◆ Task brief
Pull out the lines below word for word, leaving out the pictures.

◆ Data listing
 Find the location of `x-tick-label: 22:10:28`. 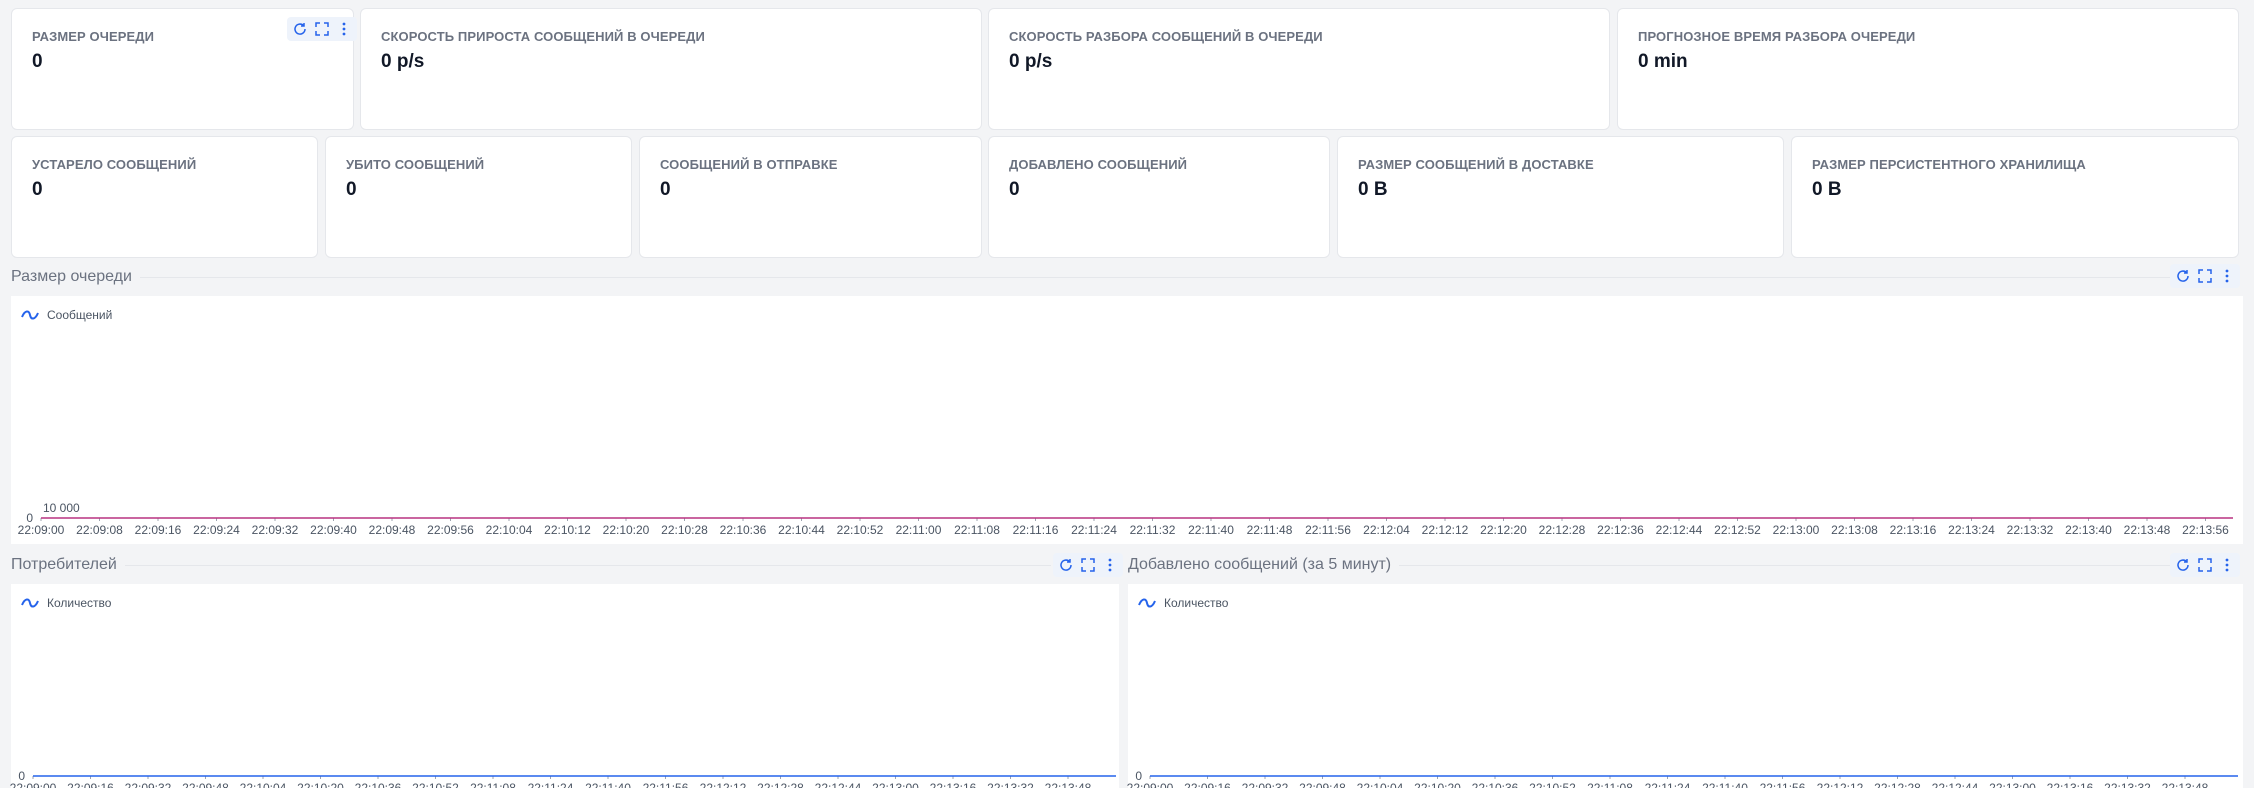

x-tick-label: 22:10:28 is located at coordinates (684, 530).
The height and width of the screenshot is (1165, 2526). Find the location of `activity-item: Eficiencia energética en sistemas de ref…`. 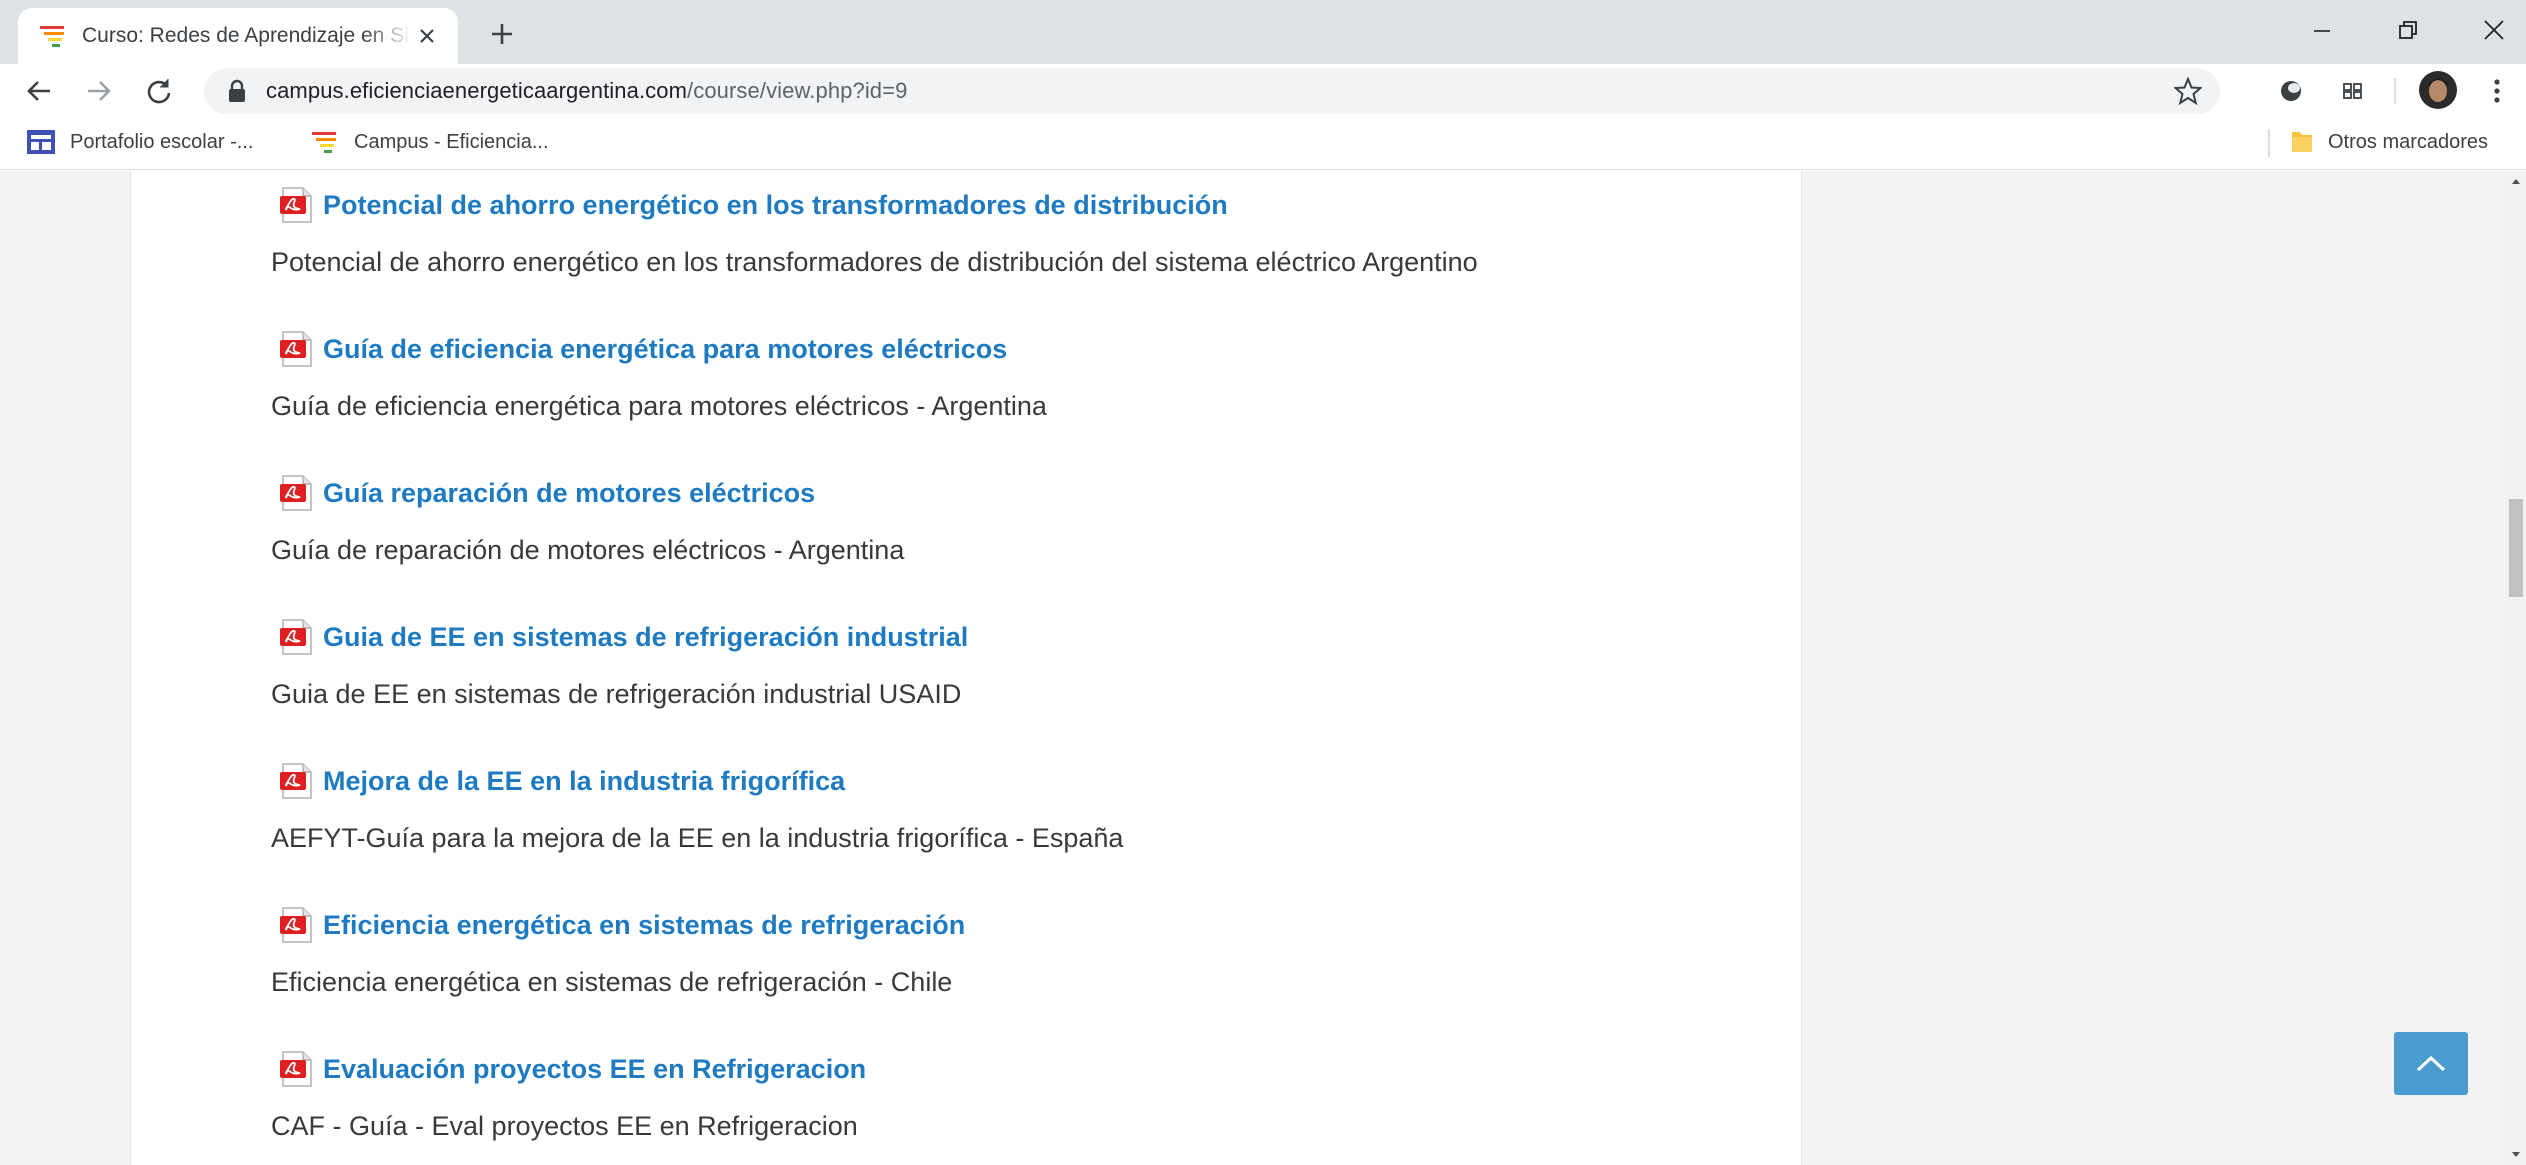

activity-item: Eficiencia energética en sistemas de ref… is located at coordinates (1021, 950).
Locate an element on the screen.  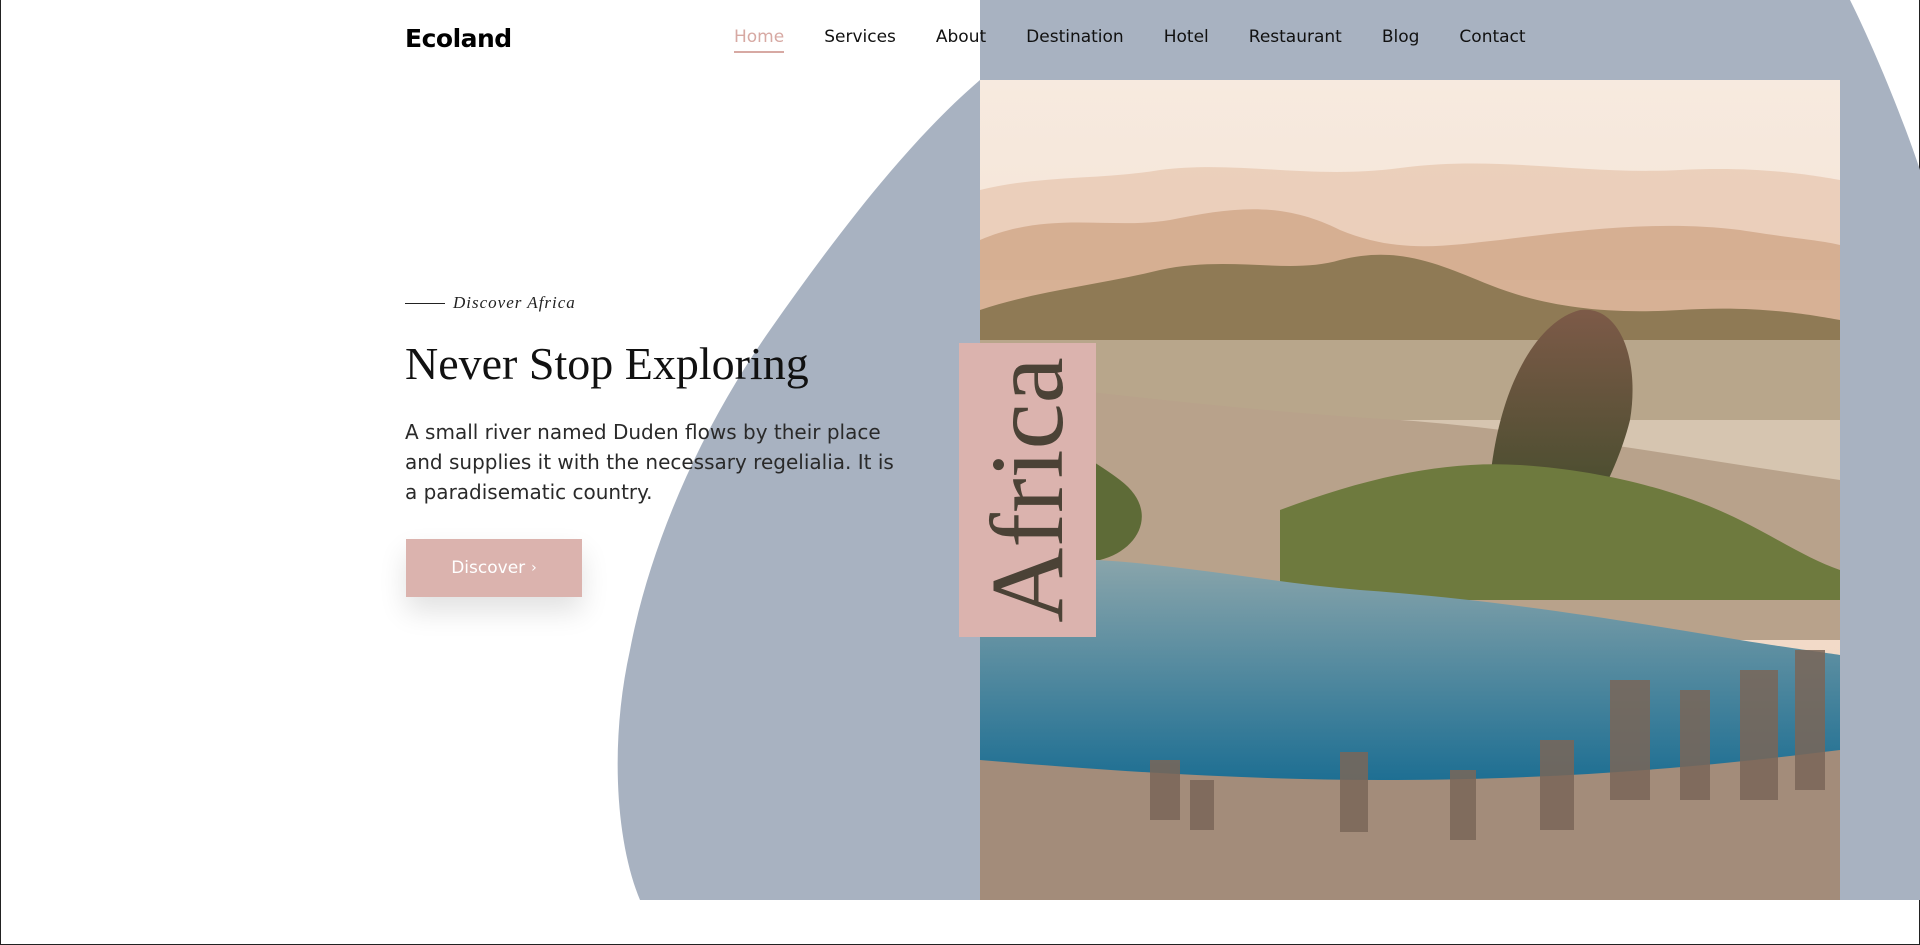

◆ Task result
 Find the location of `x-tick-label: 22:10:28`. 

x-tick-label: 22:10:28 is located at coordinates (684, 530).
The height and width of the screenshot is (1165, 2526). Find the location of `activity-item: Eficiencia energética en sistemas de ref…`. 

activity-item: Eficiencia energética en sistemas de ref… is located at coordinates (1021, 950).
Locate an element on the screen.  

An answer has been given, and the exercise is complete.